TASK OBJECTIVE:
In the account of Visual Snow symptoms, what did one doctor offer that gave the writer some relief?

SELECTED TEXT:
=== Begin Enclosure ===

Hello, my name is Alex. I’m a full-time parent and artist. About 7 years ago, I started experiencing Visual Snow symptoms. It began randomly with headaches, dissociation, and fatigue, which weren’t entirely abnormal for me. I’ve always had chronic pain, worn glasses, and had floaters in my vision. However, this time, something felt different. My entire visual field was noticeably filled with static, like an old TV set.

Over time, my eyes became extremely hypersensitive to light, and I started experiencing palinopsia (afterimages of lights/objects), auras, flashing dots, and night blindness.

Naturally, it became concerning and frightening. I visited multiple optometrists to have my eyes examined. While they found slight blurriness and astigmatism in both eyes, they couldn’t explain my symptoms. One kind doctor suggested I see a neurologist to address my growing concerns and offered blue-tinted lenses, which provided some relief.

=== End Enclosure ===

DATA BLOCK:
=== Begin Enclosure ===

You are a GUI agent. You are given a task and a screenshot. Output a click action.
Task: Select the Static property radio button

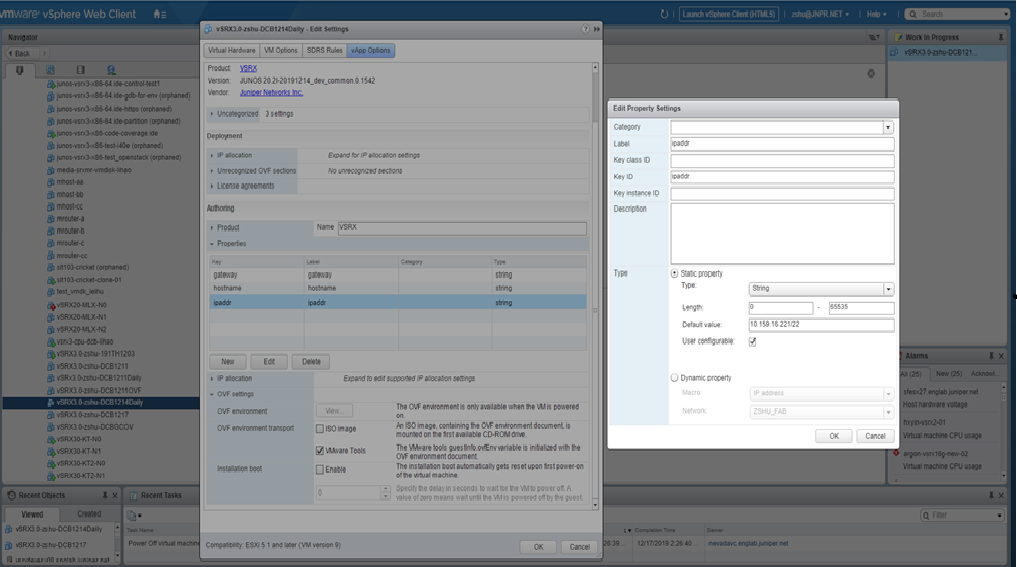coord(674,273)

=== End Enclosure ===

REPLY:
Blue-tinted lenses.